The shooting of Trayvon Martin is the US public’s top news story, according to the Pew Research Center, but there is a racial divide: “African Americans are more than twice as likely as whites to say that this was their top story (52% vs. 20%).”

Racial ‘weapon bias’. Timothy Noah reported for The New Republic that a 2006 study found that racial profiling plays a part in whether people can identify whether or not someone is carrying a weapon. “In the study, subjects were asked to distinguish between images of harmless hand tools and images of guns, both projected onto a screen. Immediately before each image appeared there flashed a lightening-quick (more or less subliminal) image of a white face or a black face,” Noah wrote. The study found participants were quicker to identify a weapon after seeing a black face, and that there were more false positives than after a white face was flashed. This, said Noah, shows how “catastrophic” Florida’s ‘stand your ground’ self-defence law really is: “If people are more likely to imagine guns in the hands of black people than white people then the result will be disproportionate deaths for innocent black people.”

See President Barack Obama’s statement on the Trayvon Martin case below.

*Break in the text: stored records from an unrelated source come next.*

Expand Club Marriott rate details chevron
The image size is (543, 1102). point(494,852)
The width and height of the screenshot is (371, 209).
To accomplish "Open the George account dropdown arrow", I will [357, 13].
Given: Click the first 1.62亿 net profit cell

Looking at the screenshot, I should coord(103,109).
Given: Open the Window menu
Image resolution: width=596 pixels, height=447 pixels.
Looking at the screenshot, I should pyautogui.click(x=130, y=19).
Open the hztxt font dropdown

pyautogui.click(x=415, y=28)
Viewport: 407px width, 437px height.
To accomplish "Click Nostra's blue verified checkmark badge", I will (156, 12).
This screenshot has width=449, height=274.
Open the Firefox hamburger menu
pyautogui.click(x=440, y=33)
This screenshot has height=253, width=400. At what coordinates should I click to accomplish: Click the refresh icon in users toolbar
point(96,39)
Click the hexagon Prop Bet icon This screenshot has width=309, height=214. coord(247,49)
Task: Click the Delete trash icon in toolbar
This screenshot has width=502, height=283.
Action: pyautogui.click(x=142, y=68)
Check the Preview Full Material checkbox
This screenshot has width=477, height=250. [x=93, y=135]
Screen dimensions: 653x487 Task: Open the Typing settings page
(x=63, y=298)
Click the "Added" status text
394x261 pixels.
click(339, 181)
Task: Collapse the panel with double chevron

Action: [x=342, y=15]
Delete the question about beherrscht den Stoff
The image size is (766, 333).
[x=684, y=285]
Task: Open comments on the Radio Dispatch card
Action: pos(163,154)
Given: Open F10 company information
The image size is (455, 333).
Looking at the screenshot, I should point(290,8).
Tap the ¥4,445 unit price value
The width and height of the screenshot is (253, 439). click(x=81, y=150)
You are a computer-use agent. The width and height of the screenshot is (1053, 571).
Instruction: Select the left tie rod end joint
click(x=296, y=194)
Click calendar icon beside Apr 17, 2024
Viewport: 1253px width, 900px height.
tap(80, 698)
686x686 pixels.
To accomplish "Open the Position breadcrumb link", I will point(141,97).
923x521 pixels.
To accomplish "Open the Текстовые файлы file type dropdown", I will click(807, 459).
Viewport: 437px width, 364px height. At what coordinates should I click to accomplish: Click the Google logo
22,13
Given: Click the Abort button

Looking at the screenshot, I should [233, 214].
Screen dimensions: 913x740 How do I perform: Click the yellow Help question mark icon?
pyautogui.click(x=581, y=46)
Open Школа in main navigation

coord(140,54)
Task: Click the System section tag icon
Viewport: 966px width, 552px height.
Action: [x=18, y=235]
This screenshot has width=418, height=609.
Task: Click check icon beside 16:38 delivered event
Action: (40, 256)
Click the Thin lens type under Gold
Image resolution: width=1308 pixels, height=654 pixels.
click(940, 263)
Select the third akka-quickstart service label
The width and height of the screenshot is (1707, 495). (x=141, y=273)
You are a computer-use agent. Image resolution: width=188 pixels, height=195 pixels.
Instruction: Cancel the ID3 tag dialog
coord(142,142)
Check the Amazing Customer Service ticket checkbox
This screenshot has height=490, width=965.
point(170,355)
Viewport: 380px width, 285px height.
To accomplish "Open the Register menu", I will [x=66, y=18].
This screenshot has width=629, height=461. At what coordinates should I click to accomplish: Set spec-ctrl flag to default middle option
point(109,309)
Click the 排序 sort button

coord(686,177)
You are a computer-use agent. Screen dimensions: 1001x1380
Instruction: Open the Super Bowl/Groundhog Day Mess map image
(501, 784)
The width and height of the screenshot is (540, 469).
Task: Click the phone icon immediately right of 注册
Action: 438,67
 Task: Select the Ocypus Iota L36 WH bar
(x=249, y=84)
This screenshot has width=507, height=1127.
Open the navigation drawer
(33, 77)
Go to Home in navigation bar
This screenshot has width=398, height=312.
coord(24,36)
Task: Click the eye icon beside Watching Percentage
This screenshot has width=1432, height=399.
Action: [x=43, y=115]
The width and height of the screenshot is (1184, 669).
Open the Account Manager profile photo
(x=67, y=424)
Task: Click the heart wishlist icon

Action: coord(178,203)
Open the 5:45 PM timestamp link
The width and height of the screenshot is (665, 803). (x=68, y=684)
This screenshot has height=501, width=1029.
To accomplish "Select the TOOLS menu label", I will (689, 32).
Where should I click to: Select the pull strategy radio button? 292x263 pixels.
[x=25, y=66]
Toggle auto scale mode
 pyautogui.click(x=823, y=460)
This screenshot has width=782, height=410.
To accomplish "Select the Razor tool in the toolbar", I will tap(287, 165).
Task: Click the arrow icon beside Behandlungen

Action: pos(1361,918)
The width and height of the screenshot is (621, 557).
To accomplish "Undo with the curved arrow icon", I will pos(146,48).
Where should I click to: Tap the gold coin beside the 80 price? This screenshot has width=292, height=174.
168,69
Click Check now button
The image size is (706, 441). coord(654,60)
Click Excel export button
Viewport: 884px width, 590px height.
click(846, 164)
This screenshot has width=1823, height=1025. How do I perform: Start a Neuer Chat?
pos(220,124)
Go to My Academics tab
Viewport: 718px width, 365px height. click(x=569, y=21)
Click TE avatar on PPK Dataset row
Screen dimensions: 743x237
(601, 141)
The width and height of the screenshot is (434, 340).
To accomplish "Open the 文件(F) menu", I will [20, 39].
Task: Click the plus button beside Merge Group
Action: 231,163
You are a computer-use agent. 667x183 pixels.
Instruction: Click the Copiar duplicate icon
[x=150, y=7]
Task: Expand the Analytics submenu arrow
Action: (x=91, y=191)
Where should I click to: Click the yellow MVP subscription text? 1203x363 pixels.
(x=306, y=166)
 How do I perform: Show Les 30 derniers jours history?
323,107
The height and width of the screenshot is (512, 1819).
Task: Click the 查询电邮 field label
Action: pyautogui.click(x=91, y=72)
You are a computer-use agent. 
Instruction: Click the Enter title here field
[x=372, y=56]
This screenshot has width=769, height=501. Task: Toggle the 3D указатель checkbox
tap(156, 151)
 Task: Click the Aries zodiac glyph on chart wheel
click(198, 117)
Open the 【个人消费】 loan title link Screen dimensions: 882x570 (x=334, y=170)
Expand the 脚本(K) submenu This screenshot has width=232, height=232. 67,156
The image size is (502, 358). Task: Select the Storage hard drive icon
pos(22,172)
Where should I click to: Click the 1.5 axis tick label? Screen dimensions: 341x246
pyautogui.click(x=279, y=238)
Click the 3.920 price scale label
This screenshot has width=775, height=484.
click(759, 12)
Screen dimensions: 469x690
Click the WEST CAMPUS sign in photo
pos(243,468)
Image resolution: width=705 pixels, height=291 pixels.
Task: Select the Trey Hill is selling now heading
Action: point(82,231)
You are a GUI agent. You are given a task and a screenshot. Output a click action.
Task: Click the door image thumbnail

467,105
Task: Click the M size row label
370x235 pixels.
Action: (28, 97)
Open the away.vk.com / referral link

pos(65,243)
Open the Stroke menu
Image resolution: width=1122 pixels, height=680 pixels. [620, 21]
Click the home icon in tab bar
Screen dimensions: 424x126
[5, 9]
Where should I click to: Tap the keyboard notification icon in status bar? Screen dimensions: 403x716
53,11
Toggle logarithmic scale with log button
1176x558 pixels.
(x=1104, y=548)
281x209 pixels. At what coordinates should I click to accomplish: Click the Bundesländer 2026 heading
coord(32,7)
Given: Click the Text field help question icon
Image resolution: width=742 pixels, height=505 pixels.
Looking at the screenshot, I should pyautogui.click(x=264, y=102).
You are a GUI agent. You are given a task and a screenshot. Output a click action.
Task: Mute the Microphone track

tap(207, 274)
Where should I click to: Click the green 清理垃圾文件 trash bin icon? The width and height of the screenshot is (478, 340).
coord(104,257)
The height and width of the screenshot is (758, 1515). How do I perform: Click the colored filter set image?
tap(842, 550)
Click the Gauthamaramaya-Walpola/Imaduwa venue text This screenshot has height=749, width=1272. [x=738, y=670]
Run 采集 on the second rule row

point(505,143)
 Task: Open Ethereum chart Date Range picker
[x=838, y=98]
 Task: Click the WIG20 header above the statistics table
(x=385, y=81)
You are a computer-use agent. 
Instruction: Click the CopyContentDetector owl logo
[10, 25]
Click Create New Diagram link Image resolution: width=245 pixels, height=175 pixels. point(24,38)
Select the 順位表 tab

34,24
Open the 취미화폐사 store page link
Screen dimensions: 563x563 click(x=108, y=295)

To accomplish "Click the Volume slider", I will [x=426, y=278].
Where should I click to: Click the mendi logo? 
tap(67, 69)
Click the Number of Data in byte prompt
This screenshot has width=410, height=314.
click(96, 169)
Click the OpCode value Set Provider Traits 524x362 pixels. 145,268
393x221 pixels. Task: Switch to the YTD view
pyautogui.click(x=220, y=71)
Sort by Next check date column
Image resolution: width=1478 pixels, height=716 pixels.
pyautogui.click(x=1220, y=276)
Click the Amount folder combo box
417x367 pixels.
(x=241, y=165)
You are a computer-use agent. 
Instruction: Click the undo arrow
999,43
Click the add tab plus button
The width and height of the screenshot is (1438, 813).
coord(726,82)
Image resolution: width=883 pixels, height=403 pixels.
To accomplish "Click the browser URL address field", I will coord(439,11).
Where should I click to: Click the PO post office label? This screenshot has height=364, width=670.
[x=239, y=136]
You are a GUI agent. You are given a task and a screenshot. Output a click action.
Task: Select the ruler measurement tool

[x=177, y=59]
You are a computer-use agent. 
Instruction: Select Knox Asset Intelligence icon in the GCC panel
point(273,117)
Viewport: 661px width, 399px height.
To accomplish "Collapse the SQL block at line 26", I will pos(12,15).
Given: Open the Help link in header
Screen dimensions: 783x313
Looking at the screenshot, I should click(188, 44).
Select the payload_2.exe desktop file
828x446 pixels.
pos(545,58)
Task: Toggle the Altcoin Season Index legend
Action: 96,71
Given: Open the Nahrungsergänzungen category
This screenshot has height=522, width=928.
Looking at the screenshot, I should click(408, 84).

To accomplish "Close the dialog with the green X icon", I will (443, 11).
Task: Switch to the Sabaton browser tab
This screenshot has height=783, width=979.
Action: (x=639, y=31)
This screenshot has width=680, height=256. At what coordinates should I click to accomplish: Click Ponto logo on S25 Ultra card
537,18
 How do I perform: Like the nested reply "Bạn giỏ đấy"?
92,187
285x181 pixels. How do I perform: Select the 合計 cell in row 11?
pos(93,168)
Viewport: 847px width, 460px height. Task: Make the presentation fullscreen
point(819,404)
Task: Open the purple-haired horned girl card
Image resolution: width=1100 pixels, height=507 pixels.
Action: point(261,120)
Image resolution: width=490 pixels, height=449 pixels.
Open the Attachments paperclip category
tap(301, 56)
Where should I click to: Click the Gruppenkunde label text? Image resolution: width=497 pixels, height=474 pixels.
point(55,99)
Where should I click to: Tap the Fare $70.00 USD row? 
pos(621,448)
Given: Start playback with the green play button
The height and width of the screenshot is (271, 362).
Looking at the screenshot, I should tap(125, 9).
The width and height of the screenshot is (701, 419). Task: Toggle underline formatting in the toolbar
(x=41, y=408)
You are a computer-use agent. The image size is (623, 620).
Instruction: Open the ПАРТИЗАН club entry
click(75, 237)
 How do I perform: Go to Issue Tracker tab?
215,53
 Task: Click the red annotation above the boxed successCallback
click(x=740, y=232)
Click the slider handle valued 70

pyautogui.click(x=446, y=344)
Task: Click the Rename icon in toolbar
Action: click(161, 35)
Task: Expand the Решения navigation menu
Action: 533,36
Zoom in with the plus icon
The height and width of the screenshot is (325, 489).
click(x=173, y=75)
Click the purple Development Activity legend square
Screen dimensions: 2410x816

Why Trayvon Martin? “If Martin were white, or any other race, would the president of the United States have called for soul searching’?” asked Cal Thomas at The South Florida Sun-Sentinel. “The facts in this case are not yet fully known, but that doesn’t stop people from thinking they have them, giving some an excuse to resurrect racial templates from the past.” Thomas suggested that the US media is at least partly to blame for encouraging racial stereotypes: “The steady drumbeat of crime and violence in the media and their association of race and crime with certain parts of town feed into the often irrational fears of white people.”